[Interface element rows]

'''

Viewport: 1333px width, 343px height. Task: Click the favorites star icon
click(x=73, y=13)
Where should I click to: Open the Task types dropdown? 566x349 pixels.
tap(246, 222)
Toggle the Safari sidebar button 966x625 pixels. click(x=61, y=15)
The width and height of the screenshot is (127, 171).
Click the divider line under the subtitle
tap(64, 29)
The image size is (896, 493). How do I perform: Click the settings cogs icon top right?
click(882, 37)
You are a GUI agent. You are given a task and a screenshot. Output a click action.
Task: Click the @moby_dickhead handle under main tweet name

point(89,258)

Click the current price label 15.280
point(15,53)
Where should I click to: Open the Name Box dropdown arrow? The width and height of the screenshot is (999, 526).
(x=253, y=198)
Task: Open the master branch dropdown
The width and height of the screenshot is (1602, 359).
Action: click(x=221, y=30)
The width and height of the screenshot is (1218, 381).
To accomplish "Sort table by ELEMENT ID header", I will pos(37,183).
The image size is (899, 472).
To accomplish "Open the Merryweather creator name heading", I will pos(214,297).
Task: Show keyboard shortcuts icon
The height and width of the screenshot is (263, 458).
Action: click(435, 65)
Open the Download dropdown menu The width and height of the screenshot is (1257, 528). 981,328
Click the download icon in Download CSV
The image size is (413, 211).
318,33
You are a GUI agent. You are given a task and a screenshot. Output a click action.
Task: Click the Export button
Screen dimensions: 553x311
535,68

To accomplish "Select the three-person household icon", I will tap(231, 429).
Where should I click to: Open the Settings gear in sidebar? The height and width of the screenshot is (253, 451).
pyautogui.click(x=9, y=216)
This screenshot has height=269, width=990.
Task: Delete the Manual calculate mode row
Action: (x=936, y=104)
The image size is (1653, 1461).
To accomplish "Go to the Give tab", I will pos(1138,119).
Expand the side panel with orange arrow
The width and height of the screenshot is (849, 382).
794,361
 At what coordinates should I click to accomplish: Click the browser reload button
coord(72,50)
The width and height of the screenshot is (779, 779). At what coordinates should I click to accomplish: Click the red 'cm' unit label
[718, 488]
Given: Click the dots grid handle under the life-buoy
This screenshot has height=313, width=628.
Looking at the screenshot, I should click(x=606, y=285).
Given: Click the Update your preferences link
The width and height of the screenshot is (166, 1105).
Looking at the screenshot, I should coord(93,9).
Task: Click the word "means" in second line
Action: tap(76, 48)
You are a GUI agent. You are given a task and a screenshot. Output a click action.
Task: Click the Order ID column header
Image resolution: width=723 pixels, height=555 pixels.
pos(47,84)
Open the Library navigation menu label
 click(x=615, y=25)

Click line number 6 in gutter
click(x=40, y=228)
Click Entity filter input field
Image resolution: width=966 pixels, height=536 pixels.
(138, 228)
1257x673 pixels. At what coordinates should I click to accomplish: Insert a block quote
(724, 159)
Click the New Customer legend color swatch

'''

• Exercise task:
Reproduce every row above character for character, keeping the original order and line breaks.

• Full solution:
Viewport: 1333px width, 343px height. Task: Click the favorites star icon
click(x=73, y=13)
Where should I click to: Open the Task types dropdown? 566x349 pixels.
tap(246, 222)
Toggle the Safari sidebar button 966x625 pixels. click(x=61, y=15)
The width and height of the screenshot is (127, 171).
Click the divider line under the subtitle
tap(64, 29)
The image size is (896, 493). How do I perform: Click the settings cogs icon top right?
click(882, 37)
You are a GUI agent. You are given a task and a screenshot. Output a click action.
Task: Click the @moby_dickhead handle under main tweet name

point(89,258)

Click the current price label 15.280
point(15,53)
Where should I click to: Open the Name Box dropdown arrow? The width and height of the screenshot is (999, 526).
(x=253, y=198)
Task: Open the master branch dropdown
The width and height of the screenshot is (1602, 359).
Action: click(x=221, y=30)
The width and height of the screenshot is (1218, 381).
To accomplish "Sort table by ELEMENT ID header", I will pos(37,183).
The image size is (899, 472).
To accomplish "Open the Merryweather creator name heading", I will pos(214,297).
Task: Show keyboard shortcuts icon
The height and width of the screenshot is (263, 458).
Action: click(435, 65)
Open the Download dropdown menu The width and height of the screenshot is (1257, 528). 981,328
Click the download icon in Download CSV
The image size is (413, 211).
318,33
You are a GUI agent. You are given a task and a screenshot. Output a click action.
Task: Click the Export button
Screen dimensions: 553x311
535,68

To accomplish "Select the three-person household icon", I will tap(231, 429).
Where should I click to: Open the Settings gear in sidebar? The height and width of the screenshot is (253, 451).
pyautogui.click(x=9, y=216)
This screenshot has height=269, width=990.
Task: Delete the Manual calculate mode row
Action: (x=936, y=104)
The image size is (1653, 1461).
To accomplish "Go to the Give tab", I will pos(1138,119).
Expand the side panel with orange arrow
The width and height of the screenshot is (849, 382).
794,361
 At what coordinates should I click to accomplish: Click the browser reload button
coord(72,50)
The width and height of the screenshot is (779, 779). At what coordinates should I click to accomplish: Click the red 'cm' unit label
[718, 488]
Given: Click the dots grid handle under the life-buoy
This screenshot has height=313, width=628.
Looking at the screenshot, I should click(x=606, y=285).
Given: Click the Update your preferences link
The width and height of the screenshot is (166, 1105).
Looking at the screenshot, I should coord(93,9).
Task: Click the word "means" in second line
Action: tap(76, 48)
You are a GUI agent. You are given a task and a screenshot. Output a click action.
Task: Click the Order ID column header
Image resolution: width=723 pixels, height=555 pixels.
pos(47,84)
Open the Library navigation menu label
 click(x=615, y=25)

Click line number 6 in gutter
click(x=40, y=228)
Click Entity filter input field
Image resolution: width=966 pixels, height=536 pixels.
(138, 228)
1257x673 pixels. At what coordinates should I click to accomplish: Insert a block quote
(724, 159)
Click the New Customer legend color swatch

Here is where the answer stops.